▸ **EXERCISE**
Could you reproduce the listing from the line with "Task: Open the" to the line with "Action: [313, 379]", requests included, scaling only the click coordinates in the answers by 0.4 and rounding each to a whole number, with halves rounding up? Leave the pictures out of your answer.

▸ **TASK INPUT**
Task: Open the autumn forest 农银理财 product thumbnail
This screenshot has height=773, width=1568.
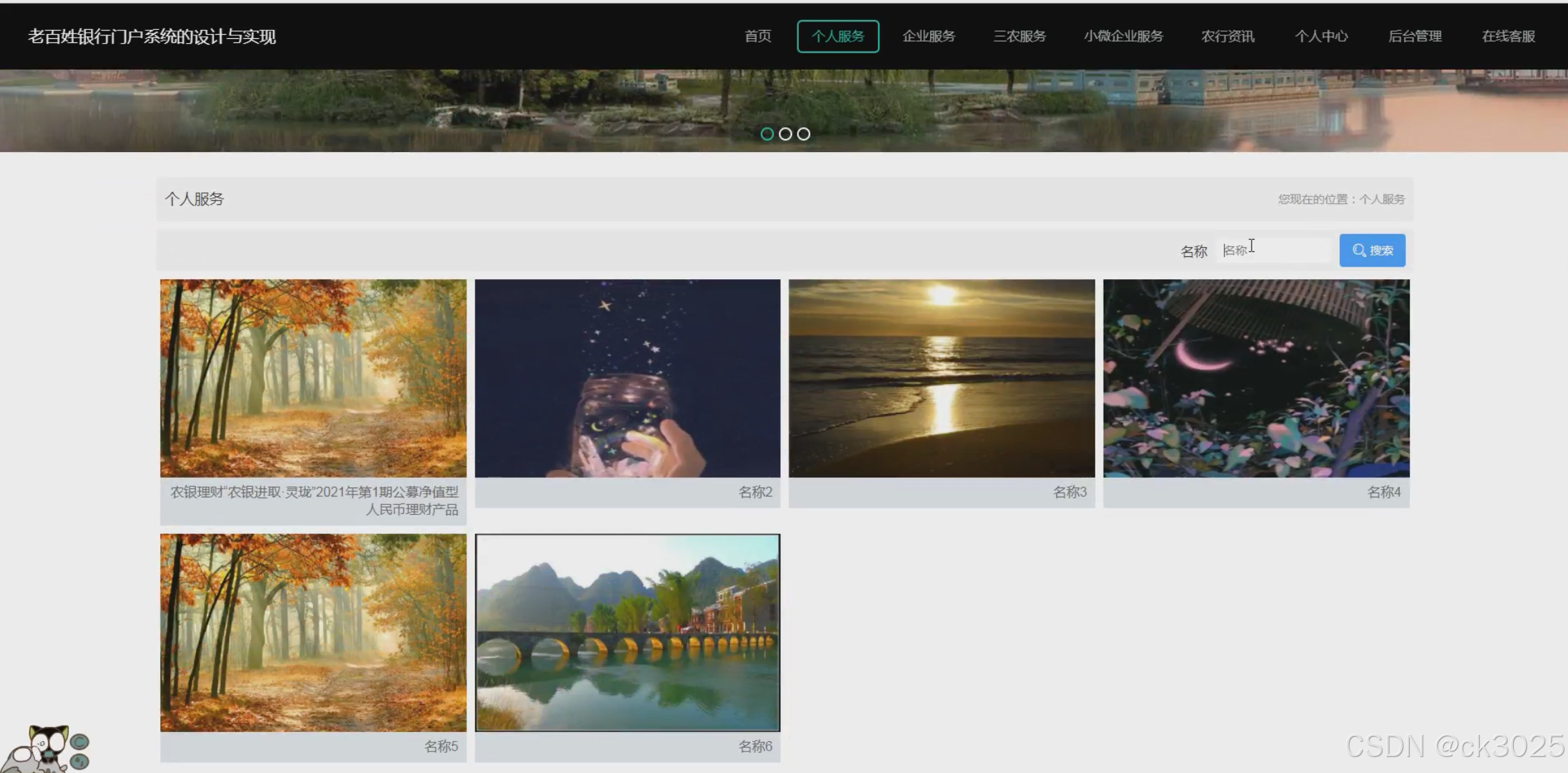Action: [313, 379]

==

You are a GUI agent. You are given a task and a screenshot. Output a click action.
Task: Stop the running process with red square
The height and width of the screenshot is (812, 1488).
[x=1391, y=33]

▸ **FINAL RESULT**
Task: Open the autumn forest 农银理财 product thumbnail
This screenshot has height=773, width=1568.
Action: [125, 152]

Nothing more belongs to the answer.